> [What you have to do]: Whenever a line of the records below contains the word "agent", copy that line.

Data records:
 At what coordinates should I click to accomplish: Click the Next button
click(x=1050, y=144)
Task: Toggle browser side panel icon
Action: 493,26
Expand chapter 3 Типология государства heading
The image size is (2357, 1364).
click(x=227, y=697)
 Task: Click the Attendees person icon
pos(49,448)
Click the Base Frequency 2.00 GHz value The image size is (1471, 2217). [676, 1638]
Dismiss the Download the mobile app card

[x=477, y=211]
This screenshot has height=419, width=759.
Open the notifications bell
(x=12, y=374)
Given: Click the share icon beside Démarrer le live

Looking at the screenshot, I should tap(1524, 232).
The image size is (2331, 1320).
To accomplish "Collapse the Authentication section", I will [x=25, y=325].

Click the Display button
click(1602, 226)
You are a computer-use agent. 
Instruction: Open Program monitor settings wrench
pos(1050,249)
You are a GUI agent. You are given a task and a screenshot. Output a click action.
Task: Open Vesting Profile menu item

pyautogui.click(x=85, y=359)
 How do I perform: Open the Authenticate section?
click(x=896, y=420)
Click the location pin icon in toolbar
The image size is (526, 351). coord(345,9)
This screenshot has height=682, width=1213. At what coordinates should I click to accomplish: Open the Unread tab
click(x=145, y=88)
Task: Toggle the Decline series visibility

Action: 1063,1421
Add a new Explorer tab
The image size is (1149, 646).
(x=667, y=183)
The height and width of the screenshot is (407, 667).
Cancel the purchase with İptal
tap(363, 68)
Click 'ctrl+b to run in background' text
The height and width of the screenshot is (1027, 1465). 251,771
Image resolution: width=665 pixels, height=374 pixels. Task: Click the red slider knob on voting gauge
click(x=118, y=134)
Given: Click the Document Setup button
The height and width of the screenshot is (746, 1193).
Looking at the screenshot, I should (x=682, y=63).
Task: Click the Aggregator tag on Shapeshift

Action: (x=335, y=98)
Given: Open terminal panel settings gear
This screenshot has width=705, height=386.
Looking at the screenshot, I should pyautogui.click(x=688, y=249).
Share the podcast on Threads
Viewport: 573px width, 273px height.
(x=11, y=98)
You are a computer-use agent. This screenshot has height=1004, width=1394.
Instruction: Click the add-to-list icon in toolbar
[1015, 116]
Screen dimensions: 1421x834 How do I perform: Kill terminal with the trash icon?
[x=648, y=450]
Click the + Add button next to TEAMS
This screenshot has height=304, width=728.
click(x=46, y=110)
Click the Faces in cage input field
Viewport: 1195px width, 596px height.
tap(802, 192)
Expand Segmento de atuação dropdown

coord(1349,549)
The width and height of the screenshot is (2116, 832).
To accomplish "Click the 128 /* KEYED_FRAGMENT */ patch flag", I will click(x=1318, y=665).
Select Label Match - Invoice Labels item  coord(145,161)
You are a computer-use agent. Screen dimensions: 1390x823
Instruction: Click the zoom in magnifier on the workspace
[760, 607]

> [Task output]:
You are a computer-use agent. 
You are a GUI agent. You are given a task and a screenshot. Output a click action.
You are a computer-use agent. This screenshot has height=1004, width=1394.
You are a computer-use agent. Screen dimensions: 1390x823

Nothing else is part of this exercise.